Repeat word for word everything from the line containing "Viewport: 1209px width, 800px height." to the end of the listing, first and last lines included, and only that.
══ Records to process
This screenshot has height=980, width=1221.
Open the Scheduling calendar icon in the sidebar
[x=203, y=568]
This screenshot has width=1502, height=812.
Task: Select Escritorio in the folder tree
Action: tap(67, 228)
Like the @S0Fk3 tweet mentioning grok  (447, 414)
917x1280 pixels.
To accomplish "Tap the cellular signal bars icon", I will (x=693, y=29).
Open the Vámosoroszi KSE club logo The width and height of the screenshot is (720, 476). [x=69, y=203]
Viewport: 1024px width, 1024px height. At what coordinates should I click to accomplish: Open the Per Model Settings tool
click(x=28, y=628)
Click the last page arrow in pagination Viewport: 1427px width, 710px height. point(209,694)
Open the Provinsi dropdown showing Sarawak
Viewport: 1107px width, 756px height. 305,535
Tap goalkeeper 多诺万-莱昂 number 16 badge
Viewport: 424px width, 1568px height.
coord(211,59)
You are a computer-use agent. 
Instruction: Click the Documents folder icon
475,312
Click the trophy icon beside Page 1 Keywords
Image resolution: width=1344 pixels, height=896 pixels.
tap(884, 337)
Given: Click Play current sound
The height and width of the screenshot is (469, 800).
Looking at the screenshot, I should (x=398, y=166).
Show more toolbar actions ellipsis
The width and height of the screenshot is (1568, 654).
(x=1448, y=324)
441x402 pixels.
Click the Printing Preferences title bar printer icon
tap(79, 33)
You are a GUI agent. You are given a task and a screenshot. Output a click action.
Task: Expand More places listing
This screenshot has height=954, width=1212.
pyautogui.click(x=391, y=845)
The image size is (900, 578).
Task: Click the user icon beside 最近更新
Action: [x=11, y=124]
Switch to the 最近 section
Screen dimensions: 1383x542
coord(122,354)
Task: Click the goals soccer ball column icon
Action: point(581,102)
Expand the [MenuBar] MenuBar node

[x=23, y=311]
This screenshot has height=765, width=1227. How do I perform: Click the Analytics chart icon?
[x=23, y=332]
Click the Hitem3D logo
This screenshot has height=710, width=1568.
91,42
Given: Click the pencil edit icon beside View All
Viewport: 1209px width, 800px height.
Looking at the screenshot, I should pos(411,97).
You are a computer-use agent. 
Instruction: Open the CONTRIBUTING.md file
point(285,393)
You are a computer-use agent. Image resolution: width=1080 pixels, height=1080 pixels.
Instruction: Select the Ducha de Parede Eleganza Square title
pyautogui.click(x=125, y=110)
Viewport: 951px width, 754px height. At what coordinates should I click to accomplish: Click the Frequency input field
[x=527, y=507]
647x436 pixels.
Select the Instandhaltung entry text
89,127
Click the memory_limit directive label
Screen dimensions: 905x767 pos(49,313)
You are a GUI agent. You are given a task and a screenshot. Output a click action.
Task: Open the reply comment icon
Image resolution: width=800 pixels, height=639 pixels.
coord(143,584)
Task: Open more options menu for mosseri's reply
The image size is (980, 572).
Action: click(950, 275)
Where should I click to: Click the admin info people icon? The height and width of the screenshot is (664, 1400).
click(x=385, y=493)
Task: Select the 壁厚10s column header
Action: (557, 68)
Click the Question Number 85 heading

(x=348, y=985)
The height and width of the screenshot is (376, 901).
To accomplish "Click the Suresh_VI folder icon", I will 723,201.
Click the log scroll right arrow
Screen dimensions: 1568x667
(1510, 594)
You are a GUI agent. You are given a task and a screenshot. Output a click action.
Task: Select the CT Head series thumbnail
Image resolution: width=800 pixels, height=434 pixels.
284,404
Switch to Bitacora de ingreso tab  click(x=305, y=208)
════
● Output for this exercise:
Viewport: 1209px width, 800px height.
Looking at the screenshot, I should pos(411,97).
You are a computer-use agent. 
Instruction: Open the CONTRIBUTING.md file
point(285,393)
You are a computer-use agent. Image resolution: width=1080 pixels, height=1080 pixels.
Instruction: Select the Ducha de Parede Eleganza Square title
pyautogui.click(x=125, y=110)
Viewport: 951px width, 754px height. At what coordinates should I click to accomplish: Click the Frequency input field
[x=527, y=507]
647x436 pixels.
Select the Instandhaltung entry text
89,127
Click the memory_limit directive label
Screen dimensions: 905x767 pos(49,313)
You are a GUI agent. You are given a task and a screenshot. Output a click action.
Task: Open the reply comment icon
Image resolution: width=800 pixels, height=639 pixels.
coord(143,584)
Task: Open more options menu for mosseri's reply
The image size is (980, 572).
Action: click(950, 275)
Where should I click to: Click the admin info people icon? The height and width of the screenshot is (664, 1400).
click(x=385, y=493)
Task: Select the 壁厚10s column header
Action: (557, 68)
Click the Question Number 85 heading

(x=348, y=985)
The height and width of the screenshot is (376, 901).
To accomplish "Click the Suresh_VI folder icon", I will 723,201.
Click the log scroll right arrow
Screen dimensions: 1568x667
(1510, 594)
You are a GUI agent. You are given a task and a screenshot. Output a click action.
Task: Select the CT Head series thumbnail
Image resolution: width=800 pixels, height=434 pixels.
284,404
Switch to Bitacora de ingreso tab  click(x=305, y=208)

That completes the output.